Apart from these two reasons, specific long- and short-term goals are also often identified and saved for. A study of consumers across eight markets in Asia, including Pakistan, revealed that homeownership and education are top savings priorities for most individuals. Hence, to fulfill these priorities, it is essential for such people to make their finances grow.
Unfortunately, in Pakistan, many individuals save, but keep their cash at home – depriving themselves of return on investment, or growth of their money. According to a recent study, around 50% of savers in Pakistan use an informal approach to save, resulting in no financial growth with the passage of time – which means their money will stand a victim to inflation and their purchasing power will inevitably go down. The main reasons cited for keeping cash at home are immediate access to savings, lack of investing experience, and unwarranted fear of risk – specifically while not actually knowing risks involved in investing. The study also revealed that 38% of active savers use basic products such as fixed term deposits and savings accounts to meet financial goals.

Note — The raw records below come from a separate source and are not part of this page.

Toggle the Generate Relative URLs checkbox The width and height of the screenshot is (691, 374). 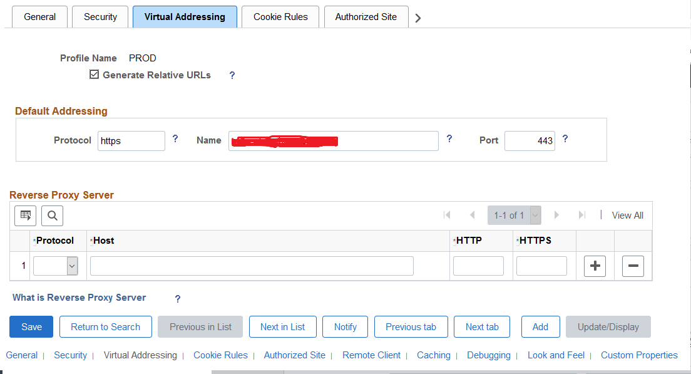click(x=94, y=75)
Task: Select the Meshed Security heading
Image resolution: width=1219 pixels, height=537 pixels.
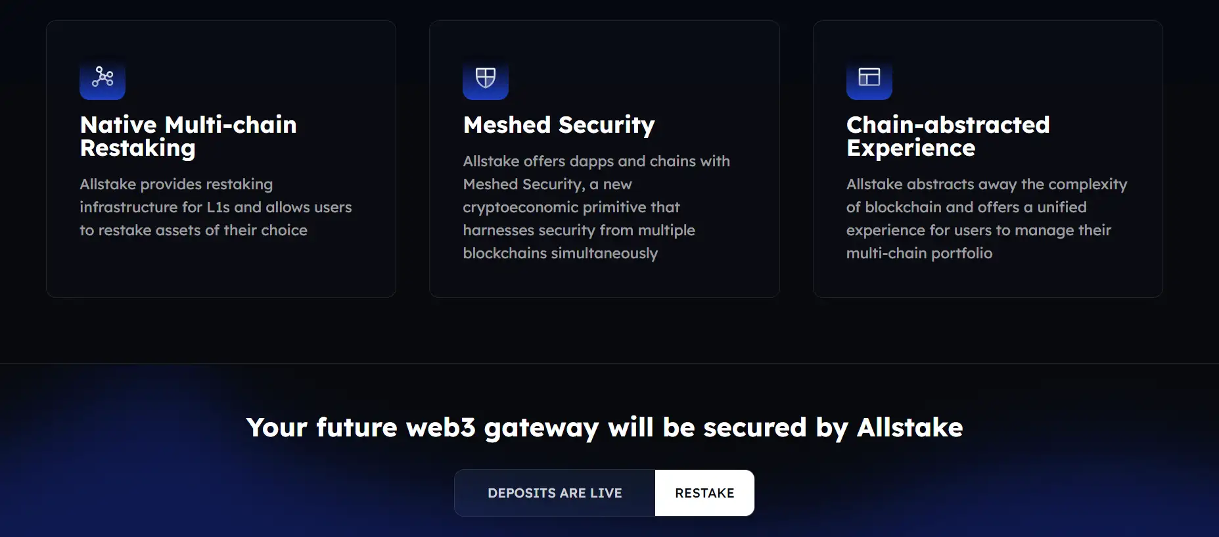Action: point(559,125)
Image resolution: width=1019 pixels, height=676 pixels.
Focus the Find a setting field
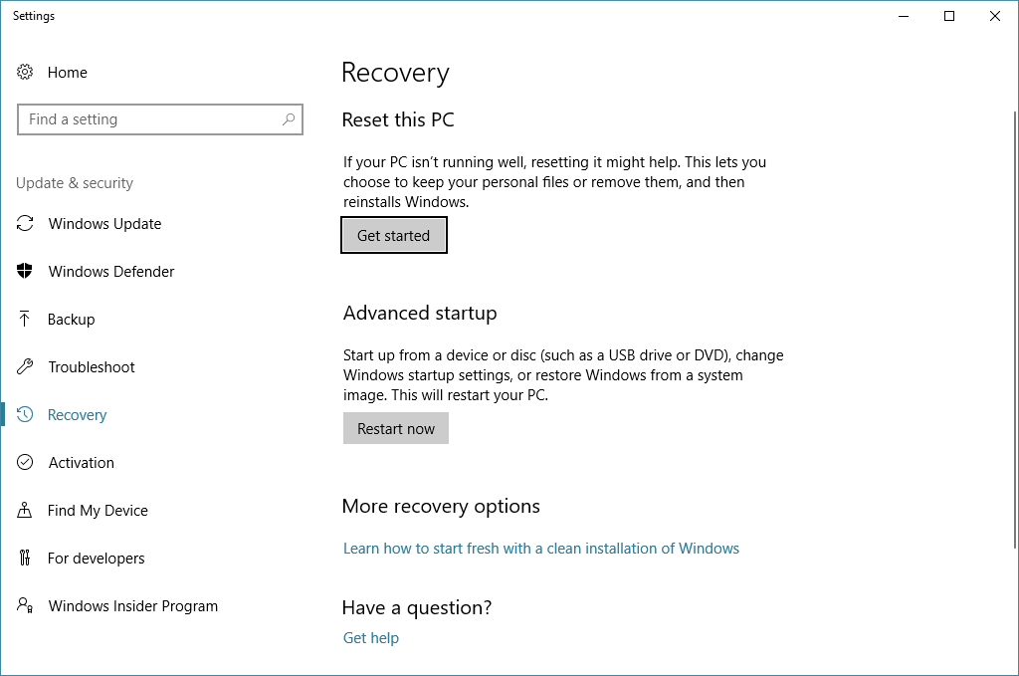tap(160, 119)
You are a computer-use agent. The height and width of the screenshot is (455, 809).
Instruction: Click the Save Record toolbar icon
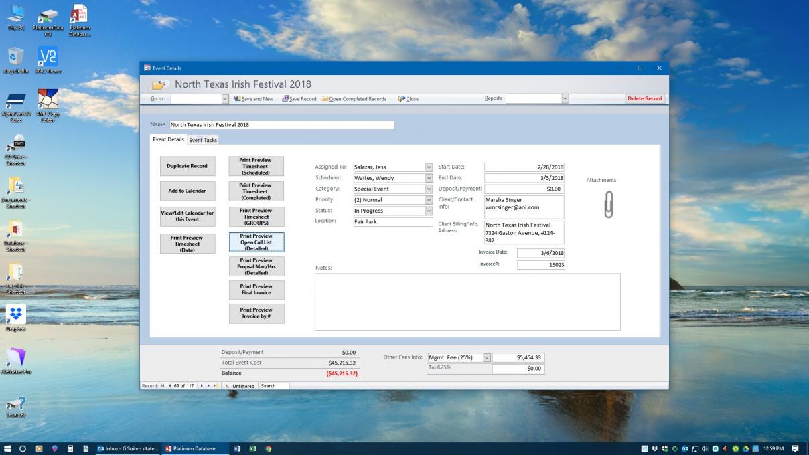[x=299, y=99]
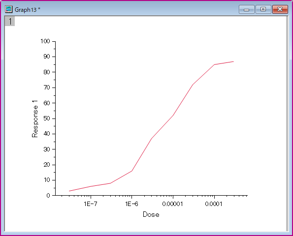Click the 0 Y-axis tick label
This screenshot has width=293, height=236.
coord(48,196)
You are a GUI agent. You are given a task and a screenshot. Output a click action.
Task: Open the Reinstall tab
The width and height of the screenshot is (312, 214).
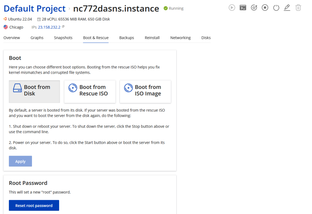tap(152, 38)
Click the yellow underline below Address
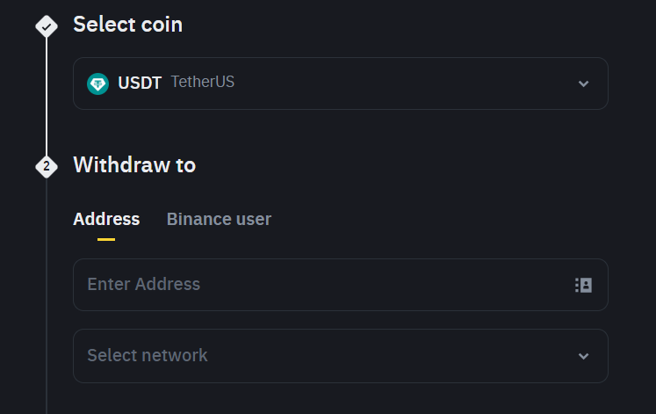 click(106, 239)
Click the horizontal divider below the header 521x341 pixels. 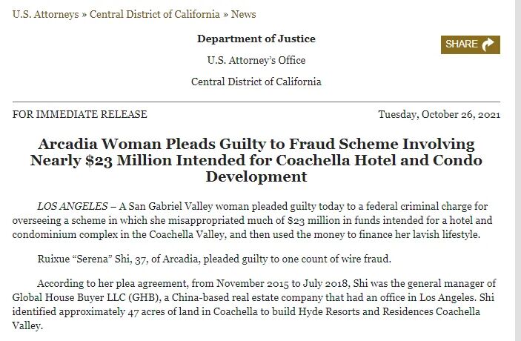point(256,102)
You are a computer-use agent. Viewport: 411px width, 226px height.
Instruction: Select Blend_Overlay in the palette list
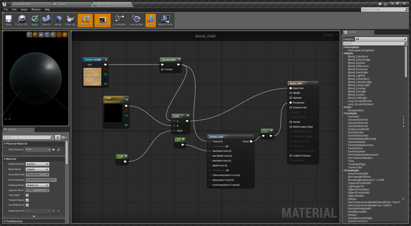(x=356, y=88)
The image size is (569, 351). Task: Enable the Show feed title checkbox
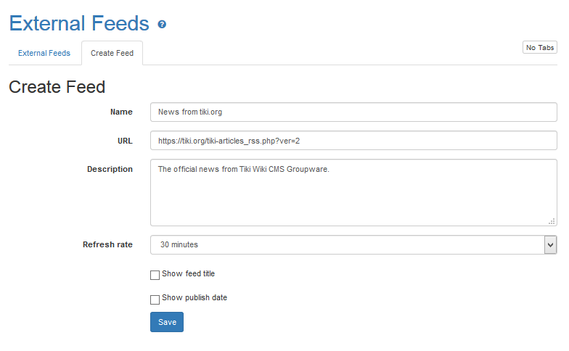click(x=155, y=276)
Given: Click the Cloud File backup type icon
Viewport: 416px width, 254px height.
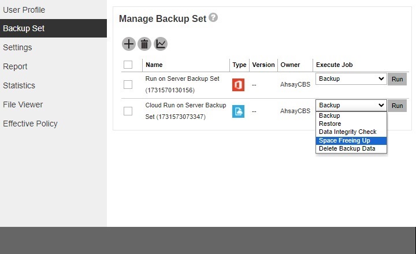Looking at the screenshot, I should point(238,111).
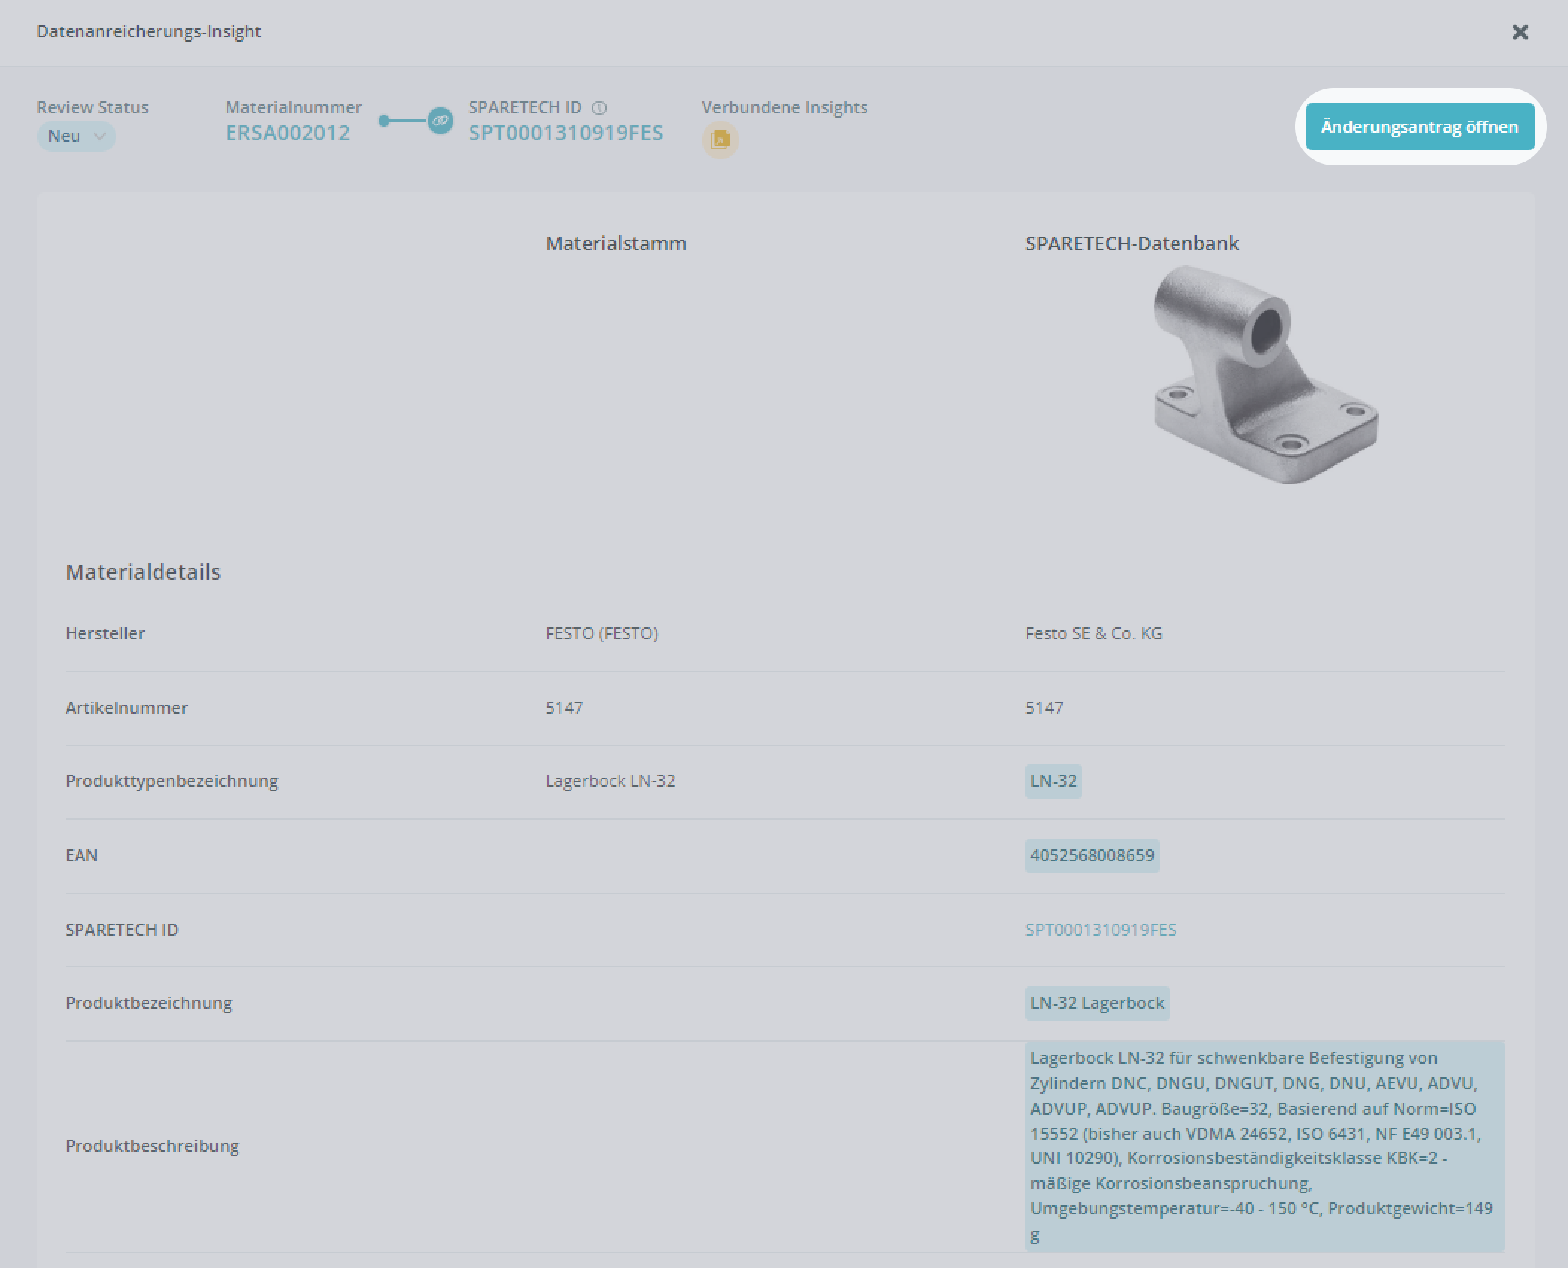Click the chain link icon between IDs
This screenshot has height=1268, width=1568.
[440, 120]
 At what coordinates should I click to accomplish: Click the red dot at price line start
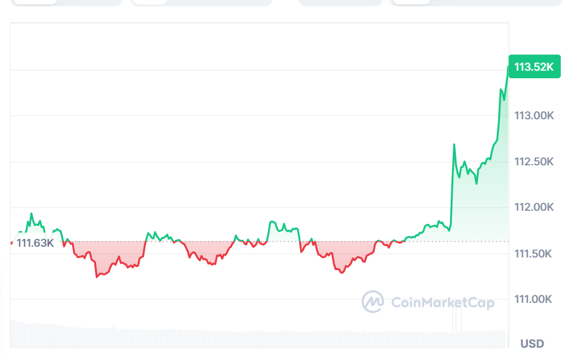pos(11,242)
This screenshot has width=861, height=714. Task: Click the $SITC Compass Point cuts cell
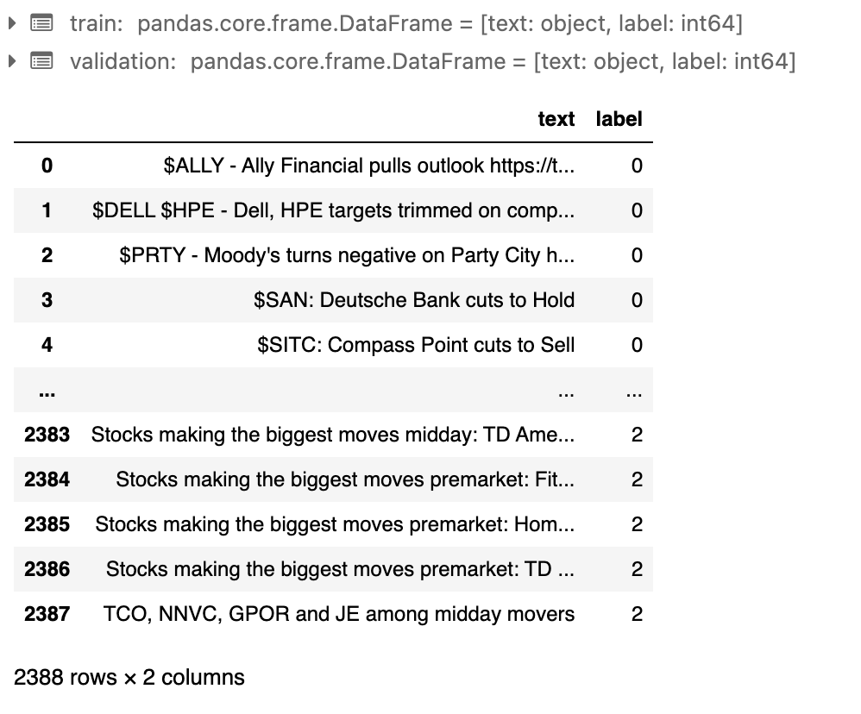416,345
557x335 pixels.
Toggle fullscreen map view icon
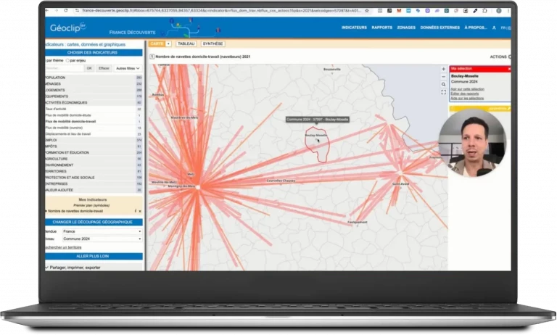[443, 92]
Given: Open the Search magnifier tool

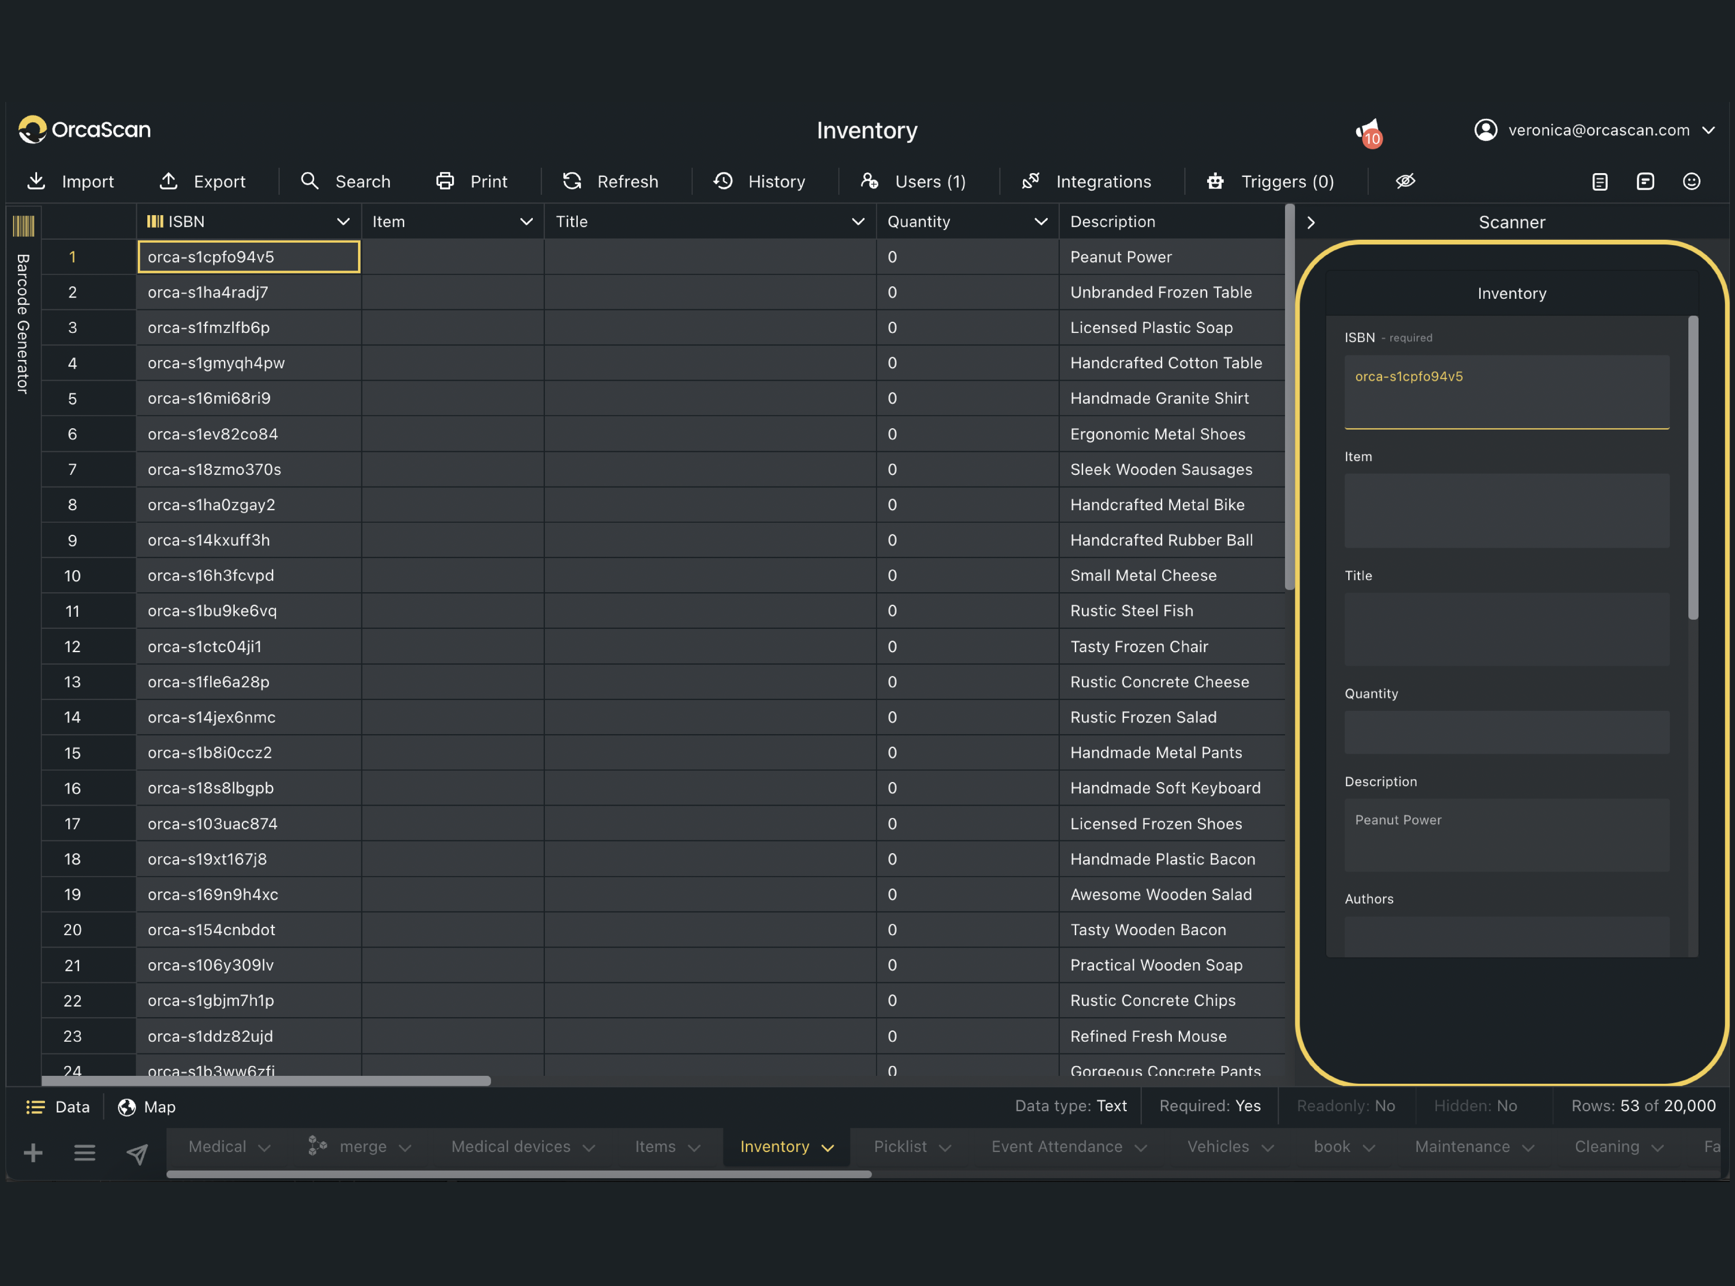Looking at the screenshot, I should [x=310, y=181].
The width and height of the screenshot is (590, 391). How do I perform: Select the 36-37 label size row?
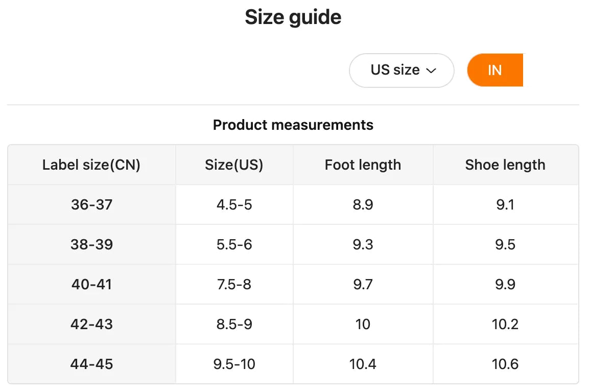pyautogui.click(x=92, y=205)
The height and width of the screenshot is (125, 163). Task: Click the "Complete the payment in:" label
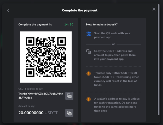35,25
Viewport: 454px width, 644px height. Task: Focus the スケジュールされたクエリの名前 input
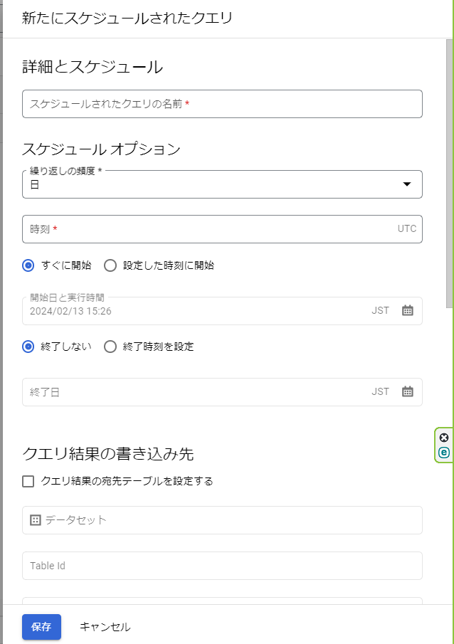[222, 104]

If you’re a middle- to upper-class Pakistani, you can benefit a lot more by saving and investing your excess or liquid cash in more advanced options. The report added that consumers in Asia could boost their savings by an average of 42% if they move from a basic savings approach to a low-risk wealth management strategy, which includes mutual funds.
Mutual funds offer investors the guidance they require on how and where to invest, since there are experts at the helm investigating future prospects of various businesses prior to investing in them on the mutual fund’s behalf – which basically means, on your behalf. A whole lot easier than investing directly into markets yourself – where you’d have to have specific and sound knowledge of stocks, sectors, fluctuating rates, risk factors, and the list goes on!
Simply stated, investing in mutual funds provides you with an opportunity to earn more even if you have limited money to invest, while also providing instant diversification into various capital markets, and allows you to be a part of a pool of investments with other investors who have similar savings objectives as you. When compared to other savings and investment options, this diversification provides relatively more reliable returns for you as an investor.
Also, if you are saving for your future and have a long-term horizon in mind, it is feasible to consider some exposure to what are known as riskier investment options, so your money grows substantially over time. Many individuals are keen to invest in mutual funds, as they inherently address a variety of risk profiles in line with specific financial goals.
Money doesn’t grow on trees, and definitely not stashed under a mattress. It can only grow when you save and invest wisely. Emerging affluent consumers who are earning enough today must secure their financial futures by investing in the right places now! Your future self will thank you!